Dataset excerpts
>>>

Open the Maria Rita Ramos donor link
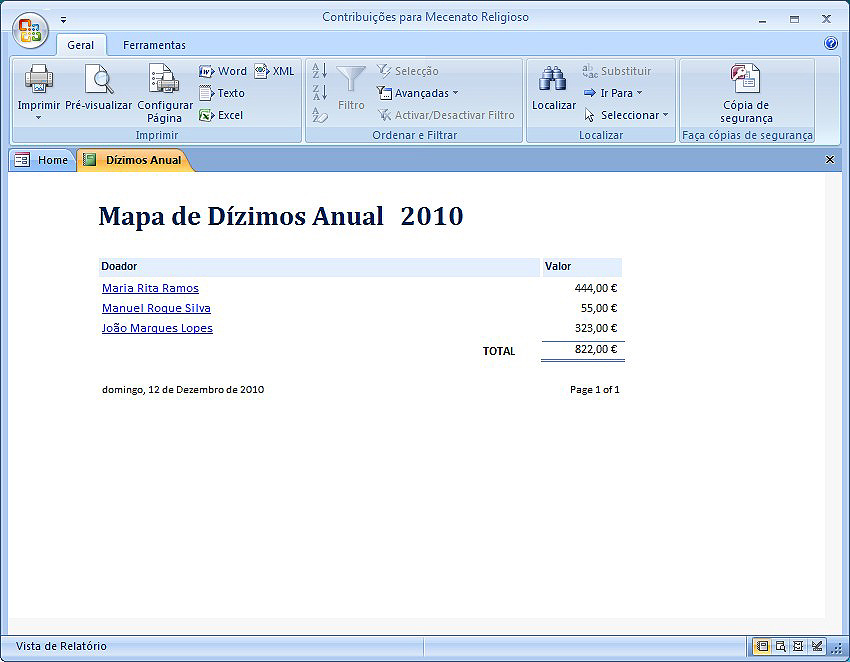tap(150, 288)
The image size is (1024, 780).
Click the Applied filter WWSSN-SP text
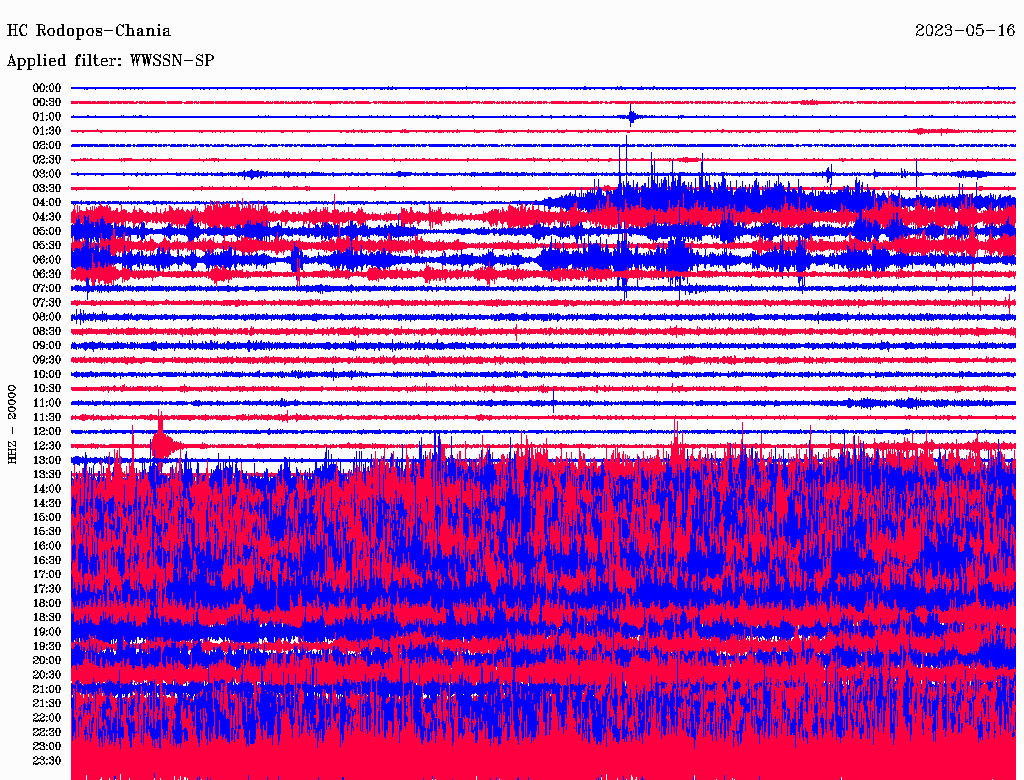point(110,61)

<<<

## WHAT IS NEEDED
Retype the data in full. Images do not go in the copy.

## REPLY
Open the Maria Rita Ramos donor link
tap(150, 288)
The image size is (1024, 780).
Click the Applied filter WWSSN-SP text
point(110,61)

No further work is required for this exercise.